__Given problem__:
Retype the records below word for word, leaving out the pictures.

Rows from a screen grounding dataset
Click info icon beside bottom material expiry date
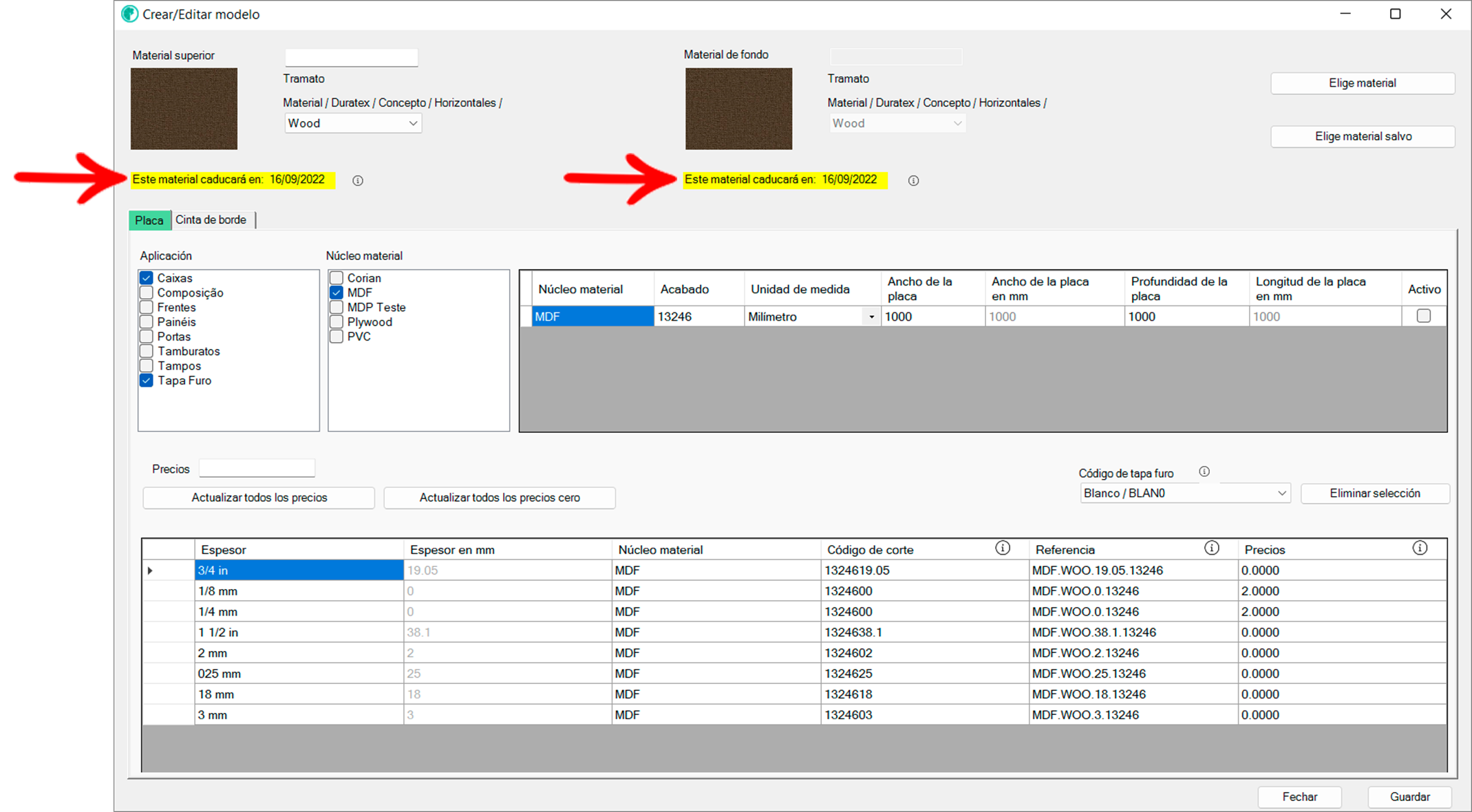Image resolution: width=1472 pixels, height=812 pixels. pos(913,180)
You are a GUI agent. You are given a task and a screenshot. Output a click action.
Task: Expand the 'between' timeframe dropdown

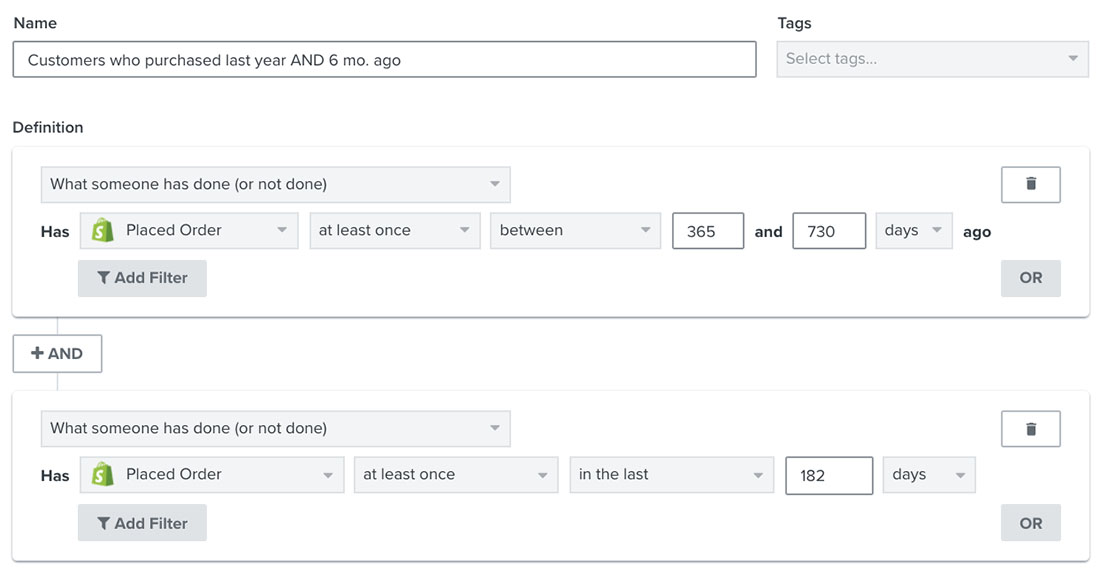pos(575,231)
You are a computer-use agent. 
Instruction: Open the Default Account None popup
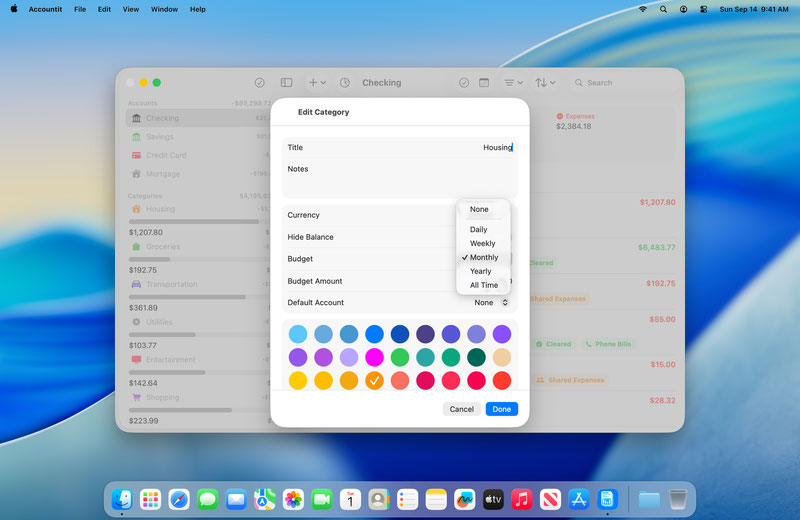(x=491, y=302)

__Solved exercise__:
Click info icon beside bottom material expiry date
Image resolution: width=1472 pixels, height=812 pixels. pos(913,180)
You are a GUI agent. You are given a task and a screenshot. Output a click action.
Task: Expand the 'between' timeframe dropdown

pos(575,231)
You are a computer-use agent. 
Instruction: Open the Default Account None popup
(x=491, y=302)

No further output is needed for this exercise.